The idea is to provide an automated data-focused solution that can produce a reliable assessment of the clinical trial readiness of a proposed drug, a gap the industry has identified, said Harel, OMEC.AI’s CTO.
“We are bringing a new approach — computational tools — to change the situation. The opportunity for us is to work with pharma experts who are developing drugs, and they admit that they need help,” Harel explained.
The new startup will work with pharma companies in the planning stages as well during the clinical stages to offer their analyses, the founders said, emphasizing the “huge opportunity” derived from combining the strengths of AI technology and biology.
“It’s a huge shift in the field. There is a lot to gain. AI experts will become an inseparable part of the pharmaceutical industry,” said Shachar.
“But there’s a big learning curve, for everyone, on the biology side and on the business side. This is where AION Labs helps; they have mentors, advisers, and executives [from pharmaceutical companies] who are just a phone call away,” he added.
Sweet spots
The challenge OMEC.AI seeks to address “is particularly suited for Israel’s sweet spot” as a leader in AI technologies, Gill, AION Labs’ CEO, told The Times of Israel. “AI entrepreneurs come and apply but they don’t necessarily have to have expertise in the biotech space because we bring in that piece of the puzzle. The challenge is really about data integration at its core.”

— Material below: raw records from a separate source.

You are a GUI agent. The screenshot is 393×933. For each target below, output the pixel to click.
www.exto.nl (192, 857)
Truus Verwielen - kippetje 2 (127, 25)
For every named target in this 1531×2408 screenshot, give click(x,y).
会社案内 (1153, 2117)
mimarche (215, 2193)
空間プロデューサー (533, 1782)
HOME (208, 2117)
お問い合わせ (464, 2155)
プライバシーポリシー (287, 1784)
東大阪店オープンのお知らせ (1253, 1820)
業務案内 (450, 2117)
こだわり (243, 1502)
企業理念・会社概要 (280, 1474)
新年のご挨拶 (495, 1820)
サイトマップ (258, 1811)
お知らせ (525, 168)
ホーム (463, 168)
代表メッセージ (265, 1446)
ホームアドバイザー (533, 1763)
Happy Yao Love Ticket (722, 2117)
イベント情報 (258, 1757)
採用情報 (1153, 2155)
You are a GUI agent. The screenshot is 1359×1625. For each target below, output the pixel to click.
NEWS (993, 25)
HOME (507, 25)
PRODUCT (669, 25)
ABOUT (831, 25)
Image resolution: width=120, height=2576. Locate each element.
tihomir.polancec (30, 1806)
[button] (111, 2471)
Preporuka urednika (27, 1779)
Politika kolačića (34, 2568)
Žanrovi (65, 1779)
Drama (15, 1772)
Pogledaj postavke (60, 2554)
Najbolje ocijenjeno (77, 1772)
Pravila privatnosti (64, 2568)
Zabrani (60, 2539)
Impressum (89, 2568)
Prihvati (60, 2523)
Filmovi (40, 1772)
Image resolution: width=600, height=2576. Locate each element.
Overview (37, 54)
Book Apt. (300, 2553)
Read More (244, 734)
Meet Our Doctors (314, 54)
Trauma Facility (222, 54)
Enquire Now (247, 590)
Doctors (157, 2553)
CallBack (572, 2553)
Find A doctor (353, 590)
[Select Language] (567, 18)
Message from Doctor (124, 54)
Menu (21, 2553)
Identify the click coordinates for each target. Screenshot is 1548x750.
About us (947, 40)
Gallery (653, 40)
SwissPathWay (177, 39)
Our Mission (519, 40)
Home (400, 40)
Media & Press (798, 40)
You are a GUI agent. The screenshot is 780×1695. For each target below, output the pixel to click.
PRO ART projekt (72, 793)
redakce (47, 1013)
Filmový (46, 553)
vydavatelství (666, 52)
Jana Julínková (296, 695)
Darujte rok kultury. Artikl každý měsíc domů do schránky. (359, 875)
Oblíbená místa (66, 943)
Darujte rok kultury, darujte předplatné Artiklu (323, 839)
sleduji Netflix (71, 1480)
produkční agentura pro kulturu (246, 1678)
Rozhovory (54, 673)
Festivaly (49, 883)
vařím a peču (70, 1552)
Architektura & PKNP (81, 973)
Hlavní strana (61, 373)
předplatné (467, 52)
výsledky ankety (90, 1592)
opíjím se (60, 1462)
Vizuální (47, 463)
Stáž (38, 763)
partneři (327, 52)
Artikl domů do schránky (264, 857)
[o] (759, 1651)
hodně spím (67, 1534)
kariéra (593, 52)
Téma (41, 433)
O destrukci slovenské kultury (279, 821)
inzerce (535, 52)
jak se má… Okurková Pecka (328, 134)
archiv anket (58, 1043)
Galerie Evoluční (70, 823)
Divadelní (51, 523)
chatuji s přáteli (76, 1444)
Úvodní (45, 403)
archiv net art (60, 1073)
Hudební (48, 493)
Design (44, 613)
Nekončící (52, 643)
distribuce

“There is a lot of opportunity for AI, machine learning, and computational biology to propel the understanding of human biology in the pharma industry… in a way that has not been done,” said Gill, suggesting that in the future “we may eliminate the need for animal studies.”
The formation of OMEC.AI is a big milestone for AION Labs and a “real-life example of solving an unmet need, finding a product market fit, and the exact model for tech entrepreneurs to go into the biotech field” to produce “groundbreaking technology,” Gill went on.
Israel has identified bio-convergence — the intersection of biology, engineering, and AI — as a national R&D priority, with a number of already running programs.
The consortium of companies that formed AION Labs won a government tender to do so by the Israel Innovation Authority (IIA) in 2020. The IIA had launched an innovation labs program four years ago to prod international corporations into setting up shop in Israel and gain exposure to a variety of innovative developments in the life sciences field.
AION Labs is modeled after BioMed X, an independent biomedical research institute based in Heidelberg, Germany, that identifies industry R&D challenges and carries out a global talent search for scientist founders.
With OMEC.IA, “we have very real example of bringing in AI experts that will help revolutionize biotech,” Gill said. Pfizer, AstraZeneca, and Merck are directly invested in the new startup, which also benefits from government funding, amounting to a total of some $2 million in its initial stages.

Gill said AION Labs’ activities were going according to plan but there are significant challenges, chief among them “the different set of expectations in tech and in biotech,” he explained. “With biotech, you have an IP [intellectual property], and you build a team to develop it. It can be a good team or a not-good team but you have a protected asset. In tech, if the team leaves, you have no company. So there’s a process of educating our industry on these gaps.
“Our goal is to find the right entrepreneurs, the best-in-class, who can appreciate the potential of biotech. It’s a lot like building a coalition, we all have a North Star.”
AION Labs is now gearing up to run a fourth bootcamp this winter to address a new pharma industry challenge, and will soon announce the formation of its second company.
“We’re set to be working with four founders by the end of the year,” Gill said.